I recalled when Michael Moore's Fahrenheit 9-11 movie came out and saw those unflattering clips on politicians - my guts instinct was that the visual image would be horrendously damaging to President Bush's bid for his second term. When President Bush was re-elected, the media analysts were quick to pronounce that Video Clips could not Kill the Political Star. I thought I was wrong too. However, that was pre-YouTube, pre-Facebook and pre-Blog. In a movie, unless you film a sequel, there is no immediate follow up. You can't make a political movie and bring out the same arguments, reinforce your views repeatedly because it is a one-hit exposure. But with the social networking empowered Internet, you can.
You can group all your Greatest Hits (say, a really bad TV interview) on your facebook. You can link to others' greatest hits, their most watched lists and even film your own analysis and parodies with easy-to-use bluescreen technology and a video camera. You can mass mail your clips, news and links to your friends and they pass it on like a digital virus. The human info-sphere has evolved and like it or not, this is the way it will be in the years to come.
I wonder how our local politicians will fare in the New New Media world. Religious and community leaders, CEOs and top executives will not be spared. I have started a Facebook network in my own company and I am prepared that someday someone will post an unflattering story or clip about me. The easy way is to censor it and punish the staff and send one of those Dilbetish HR warning emails that everyone hates. The hard way is to make a stand on who you really are and what you truly stand for. You really can't hide. I am human and this is me - strengths, weaknesses, successes and failures, smart moves, wrong calls, exceeding expectations and disappointing limitations. Be True. And no Facebook posting and YouTube parody can ever hurt you... too badly.
Harold Fock
An example of a politician's greatest nightmare
Agreed wholeheartedly with you, Mr Harold.
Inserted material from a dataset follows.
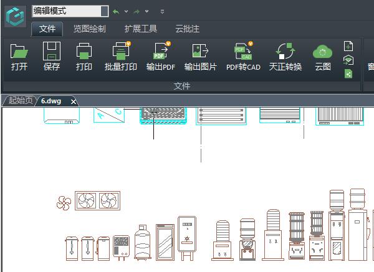374x272 pixels.
Task: Switch to the 扩展工具 ribbon tab
Action: coord(140,29)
The world today has entered into a virtual realm, constitued of a myriad mind-boggling online social networking media: facebook, blogs, You-tube and the like.
These newfangled devices are shaping all aspects of life from politics,education, businesses to even culture.
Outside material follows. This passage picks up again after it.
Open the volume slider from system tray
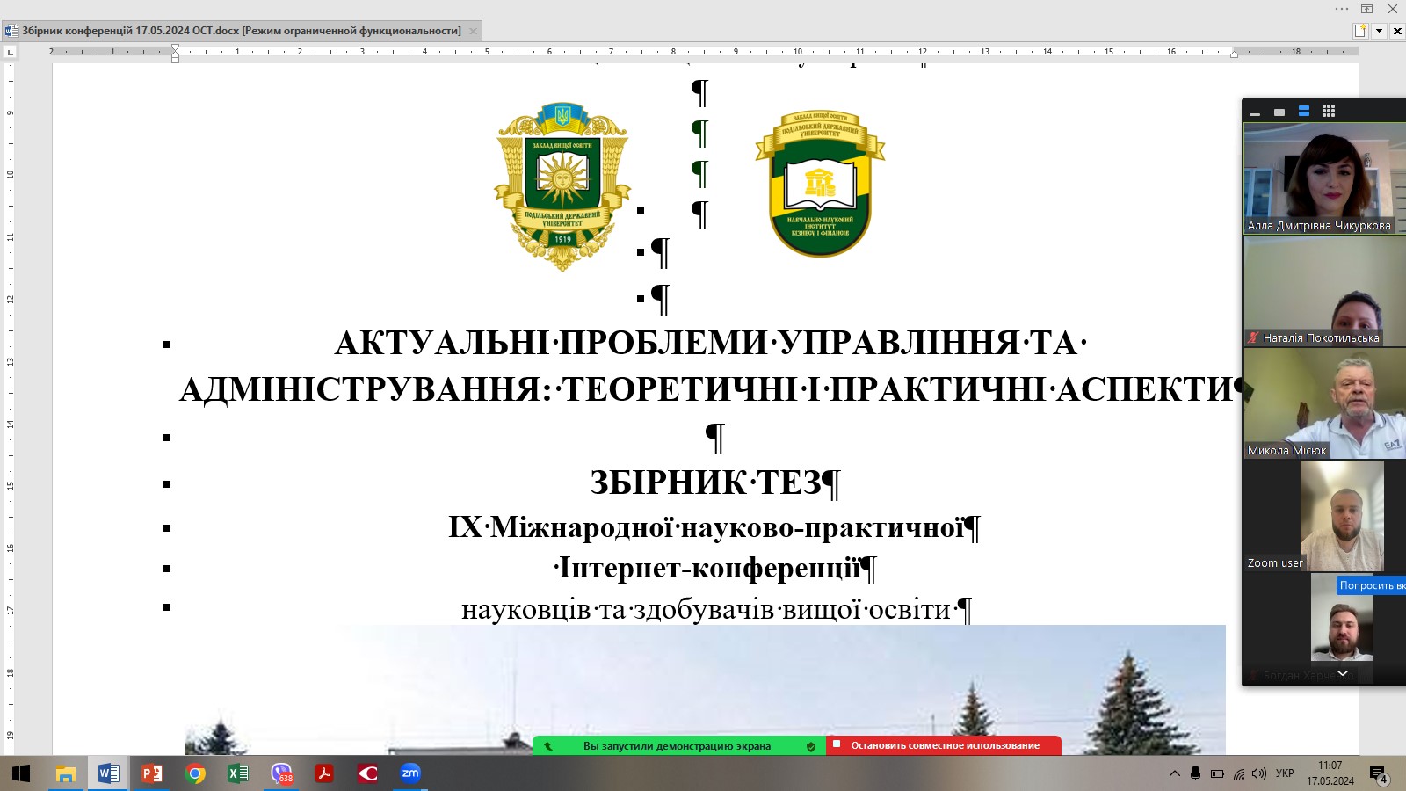 coord(1259,773)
Leaders in all aspects of the society are trying to embrace technology, to learn to use and apply these new devices so as to be able to connect to the masses of people, especially youths who are lapping up these new modes of life completely.
It is an amazing thought that technology really grows at an astronomical rate. My personal experience in blogging exemplifies this fact. When I started to take to blogging, I was overloaded with so much information and techniques to blog (not the content, I mean learning the fundamentals and the ever-growing new features). The IT challenges to people who are not IT-savy are immense, I must say, unless they have really that committment to learn these new modes of communications.